# Supplied text:
※

Department tests new depression-beating machine

19 February 2007

Head start: The Department of Psychiatry and Mental Health's Dr Neil Horn demonstrates on Dr Cobus McCallaghan how the TMS machine will be used.

The Department of Psychiatry and Mental Health now owns the next generation in depression-beating equipment, thanks to a generous donation.

Friends of Valkenberg, which works to advocate for patients with mental illness, handed a new Transcranial Magnetic Stimulation (TMS) machine, a Magstim Rapid2, to the UCT department on 26 January. Friends of Valkenberg bought the TMS machine with funds raised from the Anglo Chairman's Fund and the DG Murray Trust.

This machine will be used primarily on patients attending Valkenberg Hospital for clinical trials of the treatment of depression and anxiety, said Dr Neil Horn, a lecturer in the UCT department.

"We previously had access to an old machine designed for basic research, but this state-of-the-art machine will allow clinical use for the first time in South Africa," says Prof Dan Stein, head of the Department of Psychiatry and Mental Health.

The machine generates a powerful magnetic field in a paddle, which alters electrical activity when placed near key areas of the brain, and early studies show that this relieves depression in some patients, explained Horn.

"It's hoped that TMS could be an alternative to electroconvulsive therapy (ECT) for some patients. Unlike ECT, a treatment for severe or treatment-resistant depression, with TMS there is no need for seizures and anaesthesia."

※

# Information given:
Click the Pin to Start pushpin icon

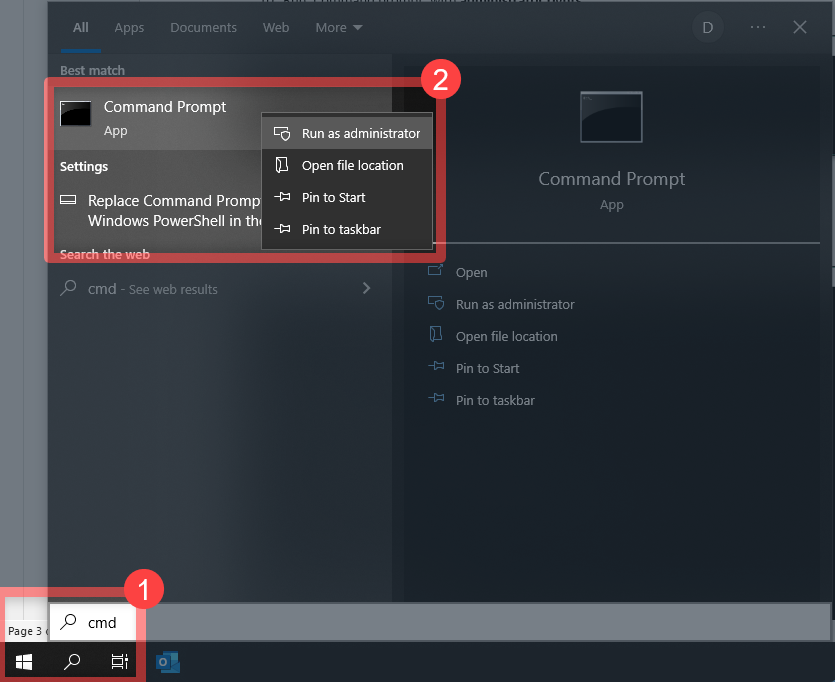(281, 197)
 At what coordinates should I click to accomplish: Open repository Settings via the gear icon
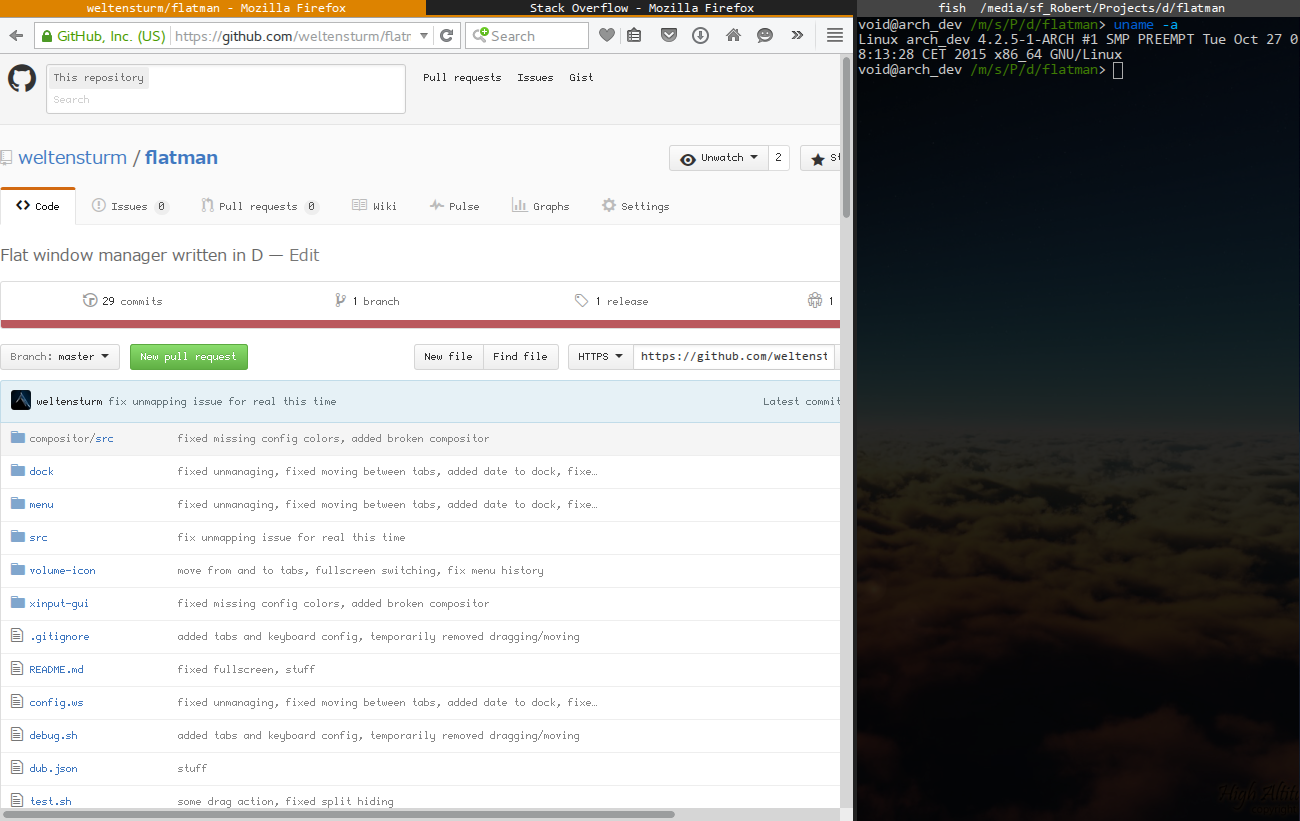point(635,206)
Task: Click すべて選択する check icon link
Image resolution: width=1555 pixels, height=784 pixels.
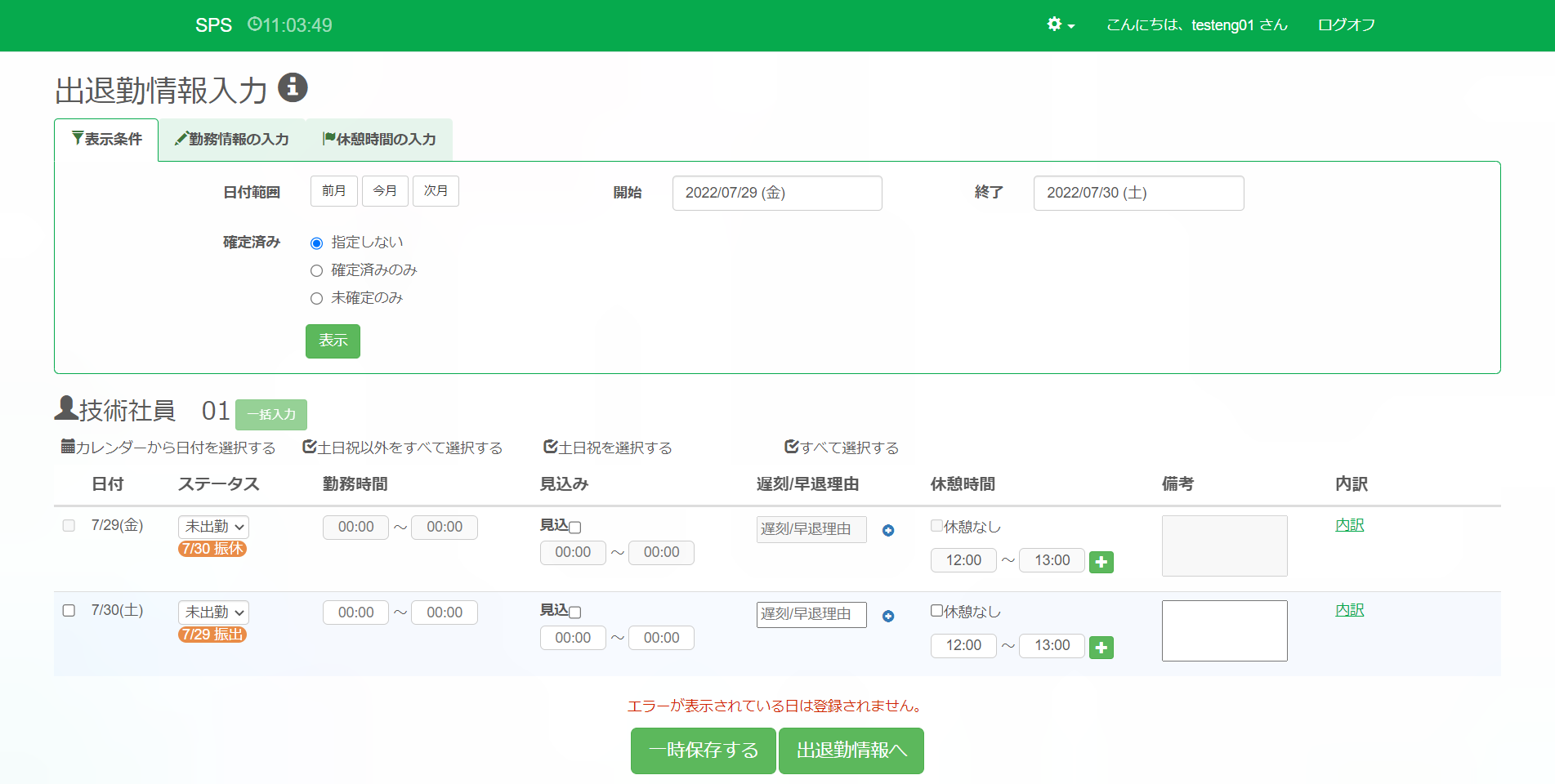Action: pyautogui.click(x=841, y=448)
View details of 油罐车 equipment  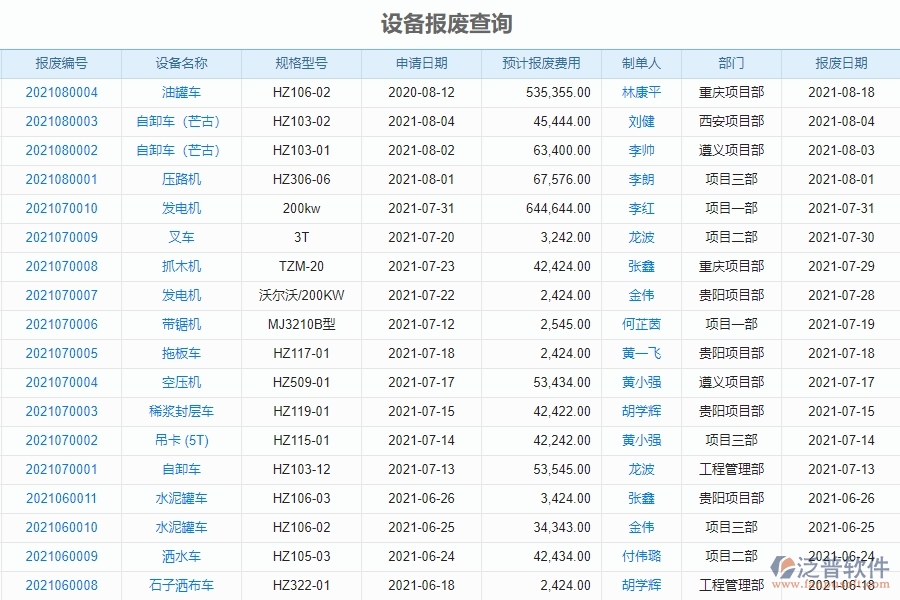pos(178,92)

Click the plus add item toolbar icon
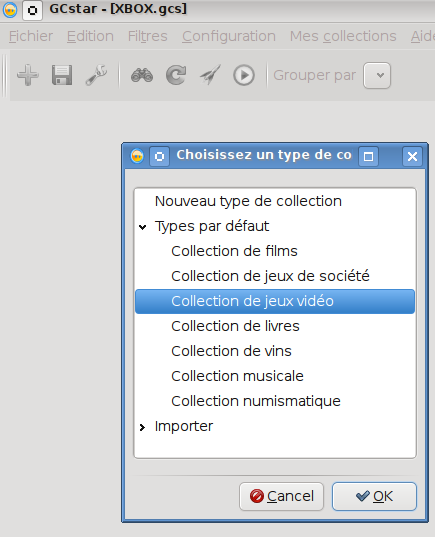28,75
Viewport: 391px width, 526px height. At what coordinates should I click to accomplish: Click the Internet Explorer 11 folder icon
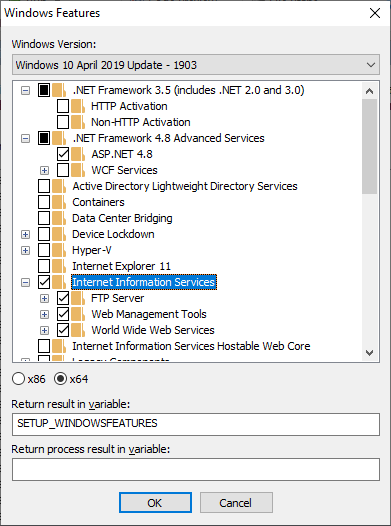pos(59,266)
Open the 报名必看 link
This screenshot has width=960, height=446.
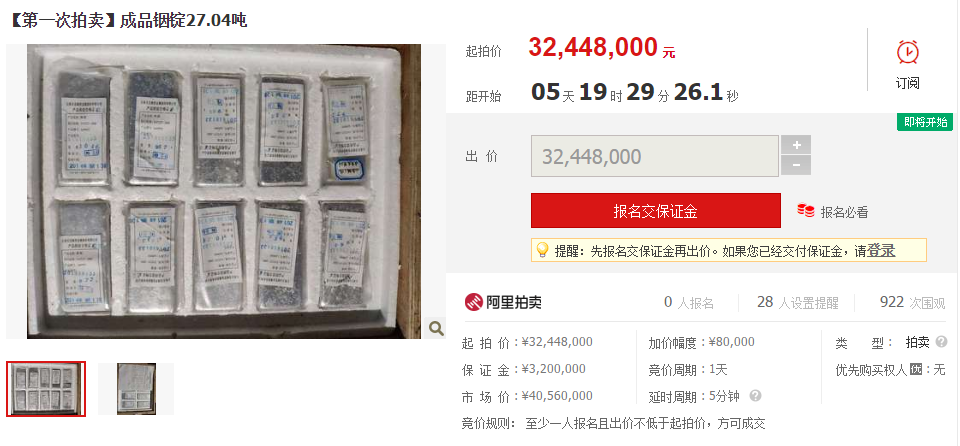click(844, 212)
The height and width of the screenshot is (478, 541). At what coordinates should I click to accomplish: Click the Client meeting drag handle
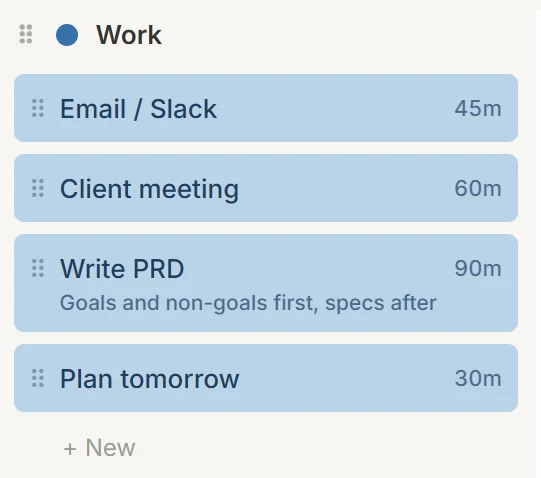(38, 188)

※

# Activity:
Reproduce the TMS machine article in full, word for word. The rows come from a separate source unrelated to the TMS machine article.

# Completed task:
Department tests new depression-beating machine

19 February 2007

Head start: The Department of Psychiatry and Mental Health's Dr Neil Horn demonstrates on Dr Cobus McCallaghan how the TMS machine will be used.

The Department of Psychiatry and Mental Health now owns the next generation in depression-beating equipment, thanks to a generous donation.

Friends of Valkenberg, which works to advocate for patients with mental illness, handed a new Transcranial Magnetic Stimulation (TMS) machine, a Magstim Rapid2, to the UCT department on 26 January. Friends of Valkenberg bought the TMS machine with funds raised from the Anglo Chairman's Fund and the DG Murray Trust.

This machine will be used primarily on patients attending Valkenberg Hospital for clinical trials of the treatment of depression and anxiety, said Dr Neil Horn, a lecturer in the UCT department.

"We previously had access to an old machine designed for basic research, but this state-of-the-art machine will allow clinical use for the first time in South Africa," says Prof Dan Stein, head of the Department of Psychiatry and Mental Health.

The machine generates a powerful magnetic field in a paddle, which alters electrical activity when placed near key areas of the brain, and early studies show that this relieves depression in some patients, explained Horn.

"It's hoped that TMS could be an alternative to electroconvulsive therapy (ECT) for some patients. Unlike ECT, a treatment for severe or treatment-resistant depression, with TMS there is no need for seizures and anaesthesia."